Skip to content

BFlameSwift/Uni-MuMER

Repository files navigation

Uni-MuMER: Unified Multi-Task Fine-Tuning of Vision-Language Model for Handwritten Mathematical Expression Recognition

Description

We introduce Uni-MuMER, which fully fine-tunes the Qwen2.5-VL-3B model for the HMER task without modifying its architecture, effectively injecting domain-specific knowledge into a generalist framework.
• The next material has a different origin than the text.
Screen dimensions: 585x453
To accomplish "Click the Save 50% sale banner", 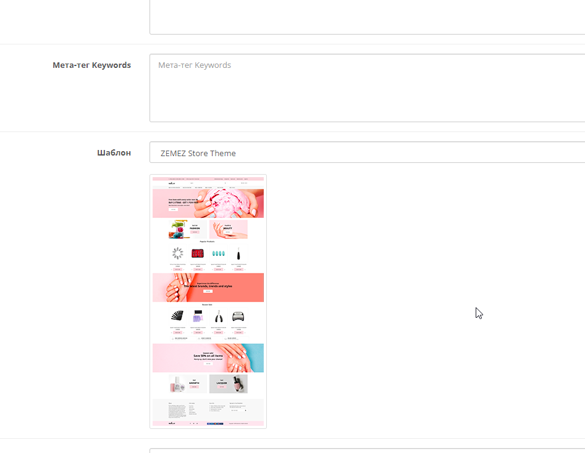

Our method integrates three data-driven tasks: Tree-Aware Chain-of-Thought (Tree-CoT) for structured spatial reasoning, Error-Driven Learning (EDL) for reducing confusion among visually similar characters, and Symbol Counting (SC) for improving recognition consistency in long expressions.

Uni-MuMER

Experiments on the CROHME and HME100K datasets show that Uni-MuMER achieves new state-of-the-art performance, surpassing the best lightweight specialized model, SSAN, by 16.31% and the top-performing VLM Gemini2.5-flash by 24.42% in the zero-shot setting.

intro

📢 Updates

  • 2025-09-18: This work got accepted to NeurIPS 2025 as a Spotlight (688/21575).
  • 2025-09-09 : Release dataset (Uni-MuMER-Data and valid/test data) and training code. [See Training]
  • 2025-06-02: Release of model weights and inference scripts.

📦 Dataset Preparation

  1. Download data.zip from GitHub, Huggingface, or Google Drive link.
  2. Unzip it at the project root. After extraction, you should have:
data
├── CROHME/
├── CROHME2023/
├── HME100K/
├── Im2LaTeXv2/
├── MathWriting/
└── MNE/

🏃 Inference

After the dataset is in place, you can run batch inference over all three test sets with one of the two commands below.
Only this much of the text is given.